Segment Start: Records for the task

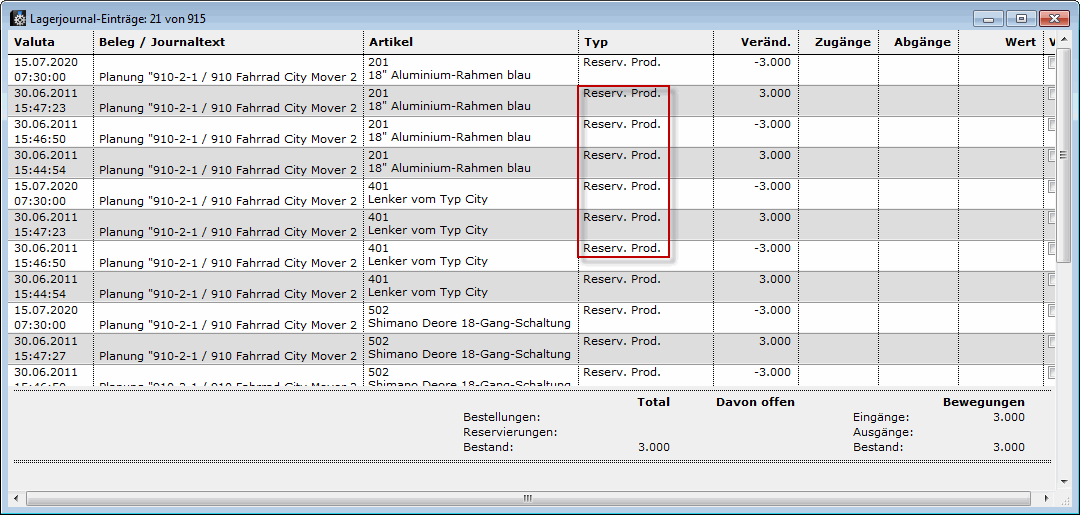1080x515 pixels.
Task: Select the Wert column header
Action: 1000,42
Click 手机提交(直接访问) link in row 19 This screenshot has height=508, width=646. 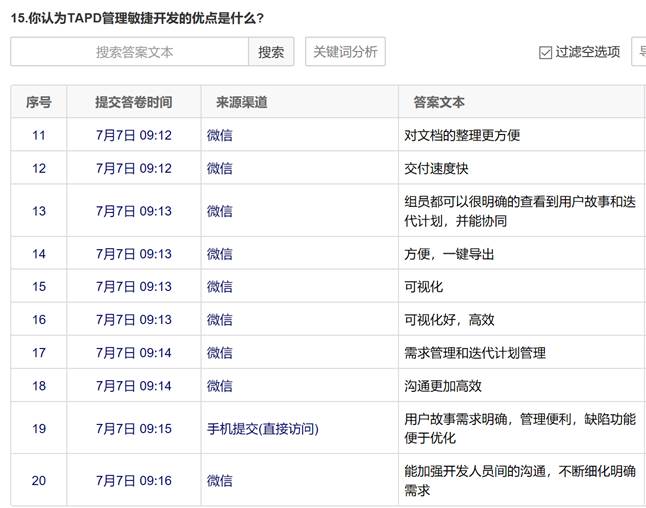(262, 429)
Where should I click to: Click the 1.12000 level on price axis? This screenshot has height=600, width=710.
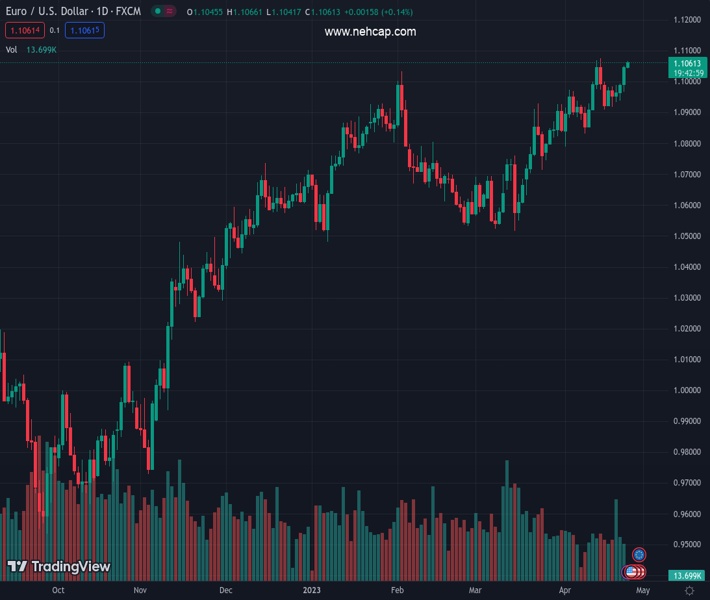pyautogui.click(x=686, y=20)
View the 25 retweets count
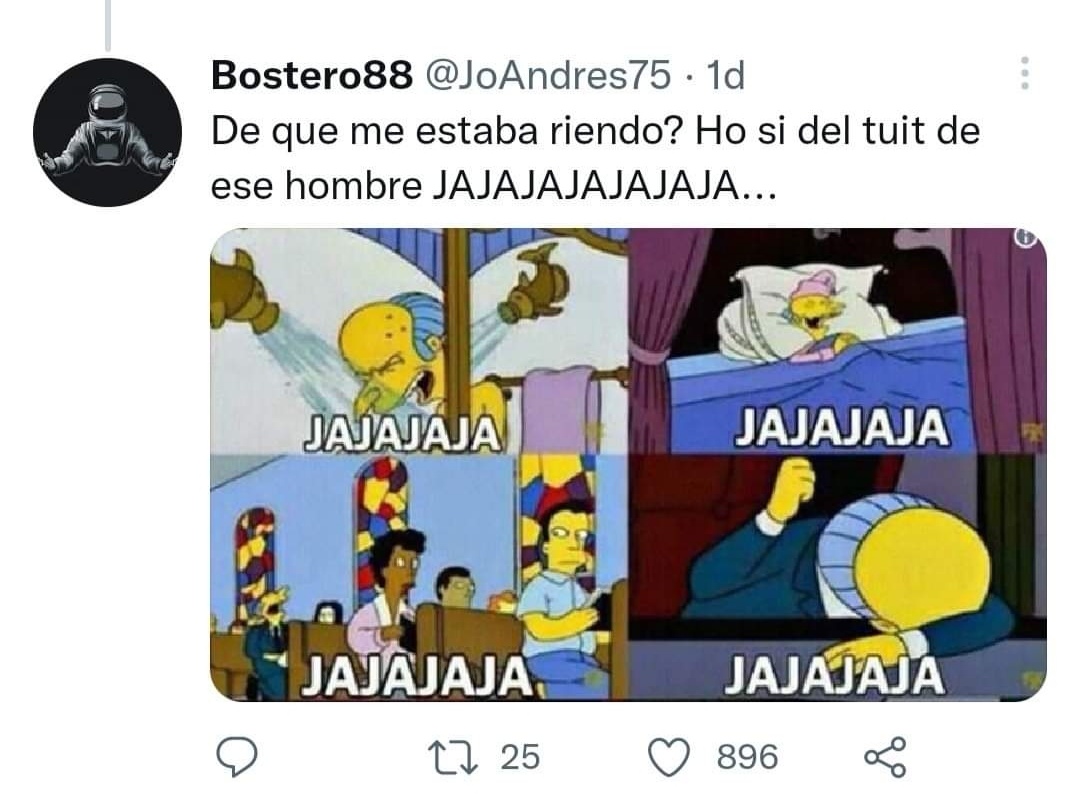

Segment End: Records for the task

## [Work task]
In the records above, locate the line with "Where should I"; output it and each line after it through the last one, exactly, omitting pictures.

## [Solution to the exercise]
Where should I click to: Click the 1.12000 level on price axis? This screenshot has height=600, width=710.
pyautogui.click(x=686, y=20)
View the 25 retweets count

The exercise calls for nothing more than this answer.